Instructions to follow =>
Extract each line holding the word "logo" from the entries.

Task input =>
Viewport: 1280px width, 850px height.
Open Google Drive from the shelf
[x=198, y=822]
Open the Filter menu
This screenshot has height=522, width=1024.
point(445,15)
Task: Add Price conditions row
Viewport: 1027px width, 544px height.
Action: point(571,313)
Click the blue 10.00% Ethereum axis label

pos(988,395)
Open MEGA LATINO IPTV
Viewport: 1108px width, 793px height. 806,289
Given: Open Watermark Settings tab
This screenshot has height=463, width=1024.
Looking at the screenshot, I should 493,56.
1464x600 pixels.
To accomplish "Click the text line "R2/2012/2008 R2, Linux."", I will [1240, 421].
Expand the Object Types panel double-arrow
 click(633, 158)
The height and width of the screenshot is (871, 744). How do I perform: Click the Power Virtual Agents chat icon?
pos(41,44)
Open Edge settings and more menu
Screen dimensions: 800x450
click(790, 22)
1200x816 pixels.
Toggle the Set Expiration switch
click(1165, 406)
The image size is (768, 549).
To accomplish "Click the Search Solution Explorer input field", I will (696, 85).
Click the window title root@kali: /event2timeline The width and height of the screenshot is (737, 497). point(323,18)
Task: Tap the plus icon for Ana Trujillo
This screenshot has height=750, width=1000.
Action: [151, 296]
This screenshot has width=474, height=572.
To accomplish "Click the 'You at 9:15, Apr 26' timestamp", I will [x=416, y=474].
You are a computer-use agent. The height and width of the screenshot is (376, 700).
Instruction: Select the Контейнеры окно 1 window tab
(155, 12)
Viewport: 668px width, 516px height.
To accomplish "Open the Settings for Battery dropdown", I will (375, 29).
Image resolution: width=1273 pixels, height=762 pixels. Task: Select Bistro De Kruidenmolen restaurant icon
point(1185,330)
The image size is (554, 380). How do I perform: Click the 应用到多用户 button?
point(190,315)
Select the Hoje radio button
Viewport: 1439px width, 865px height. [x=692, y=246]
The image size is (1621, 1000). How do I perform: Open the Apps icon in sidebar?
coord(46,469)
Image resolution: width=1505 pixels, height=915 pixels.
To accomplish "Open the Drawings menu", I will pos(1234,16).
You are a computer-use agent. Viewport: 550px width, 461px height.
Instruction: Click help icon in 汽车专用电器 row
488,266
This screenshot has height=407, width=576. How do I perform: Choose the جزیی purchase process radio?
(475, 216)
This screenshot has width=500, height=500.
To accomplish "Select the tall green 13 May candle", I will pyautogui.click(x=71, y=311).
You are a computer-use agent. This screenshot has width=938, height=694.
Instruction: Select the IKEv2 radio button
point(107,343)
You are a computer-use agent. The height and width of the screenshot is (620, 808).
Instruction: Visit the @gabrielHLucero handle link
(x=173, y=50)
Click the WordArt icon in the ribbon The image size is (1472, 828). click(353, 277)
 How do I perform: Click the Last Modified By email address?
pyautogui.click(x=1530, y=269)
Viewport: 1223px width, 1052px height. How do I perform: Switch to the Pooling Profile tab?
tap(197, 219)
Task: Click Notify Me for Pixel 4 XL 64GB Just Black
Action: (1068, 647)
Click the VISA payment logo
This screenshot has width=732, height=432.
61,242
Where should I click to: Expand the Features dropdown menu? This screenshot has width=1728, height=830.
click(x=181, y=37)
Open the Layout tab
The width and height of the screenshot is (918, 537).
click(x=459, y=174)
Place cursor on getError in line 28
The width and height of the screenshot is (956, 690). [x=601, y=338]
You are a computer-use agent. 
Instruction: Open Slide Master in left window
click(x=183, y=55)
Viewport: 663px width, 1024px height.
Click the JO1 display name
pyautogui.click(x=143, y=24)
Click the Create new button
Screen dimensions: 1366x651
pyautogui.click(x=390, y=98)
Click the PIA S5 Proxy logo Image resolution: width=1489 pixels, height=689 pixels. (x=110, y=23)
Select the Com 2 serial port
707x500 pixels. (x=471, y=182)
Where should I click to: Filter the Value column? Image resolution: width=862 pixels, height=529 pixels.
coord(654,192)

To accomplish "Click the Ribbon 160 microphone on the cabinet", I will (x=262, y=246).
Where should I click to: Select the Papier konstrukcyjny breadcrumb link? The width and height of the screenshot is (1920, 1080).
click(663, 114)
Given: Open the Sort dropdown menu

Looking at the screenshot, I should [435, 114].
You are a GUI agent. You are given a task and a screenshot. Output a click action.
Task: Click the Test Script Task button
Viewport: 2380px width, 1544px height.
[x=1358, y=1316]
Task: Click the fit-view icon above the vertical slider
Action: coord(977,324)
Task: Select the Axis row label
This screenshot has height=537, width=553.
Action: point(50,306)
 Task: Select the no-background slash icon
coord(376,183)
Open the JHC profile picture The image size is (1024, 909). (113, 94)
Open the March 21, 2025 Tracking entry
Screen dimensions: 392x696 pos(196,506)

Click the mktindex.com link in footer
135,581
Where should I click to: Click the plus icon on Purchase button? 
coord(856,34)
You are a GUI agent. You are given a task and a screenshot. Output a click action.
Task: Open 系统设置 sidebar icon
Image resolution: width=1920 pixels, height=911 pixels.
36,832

Expected answer =>
Click the VISA payment logo
Click the PIA S5 Proxy logo Image resolution: width=1489 pixels, height=689 pixels. (x=110, y=23)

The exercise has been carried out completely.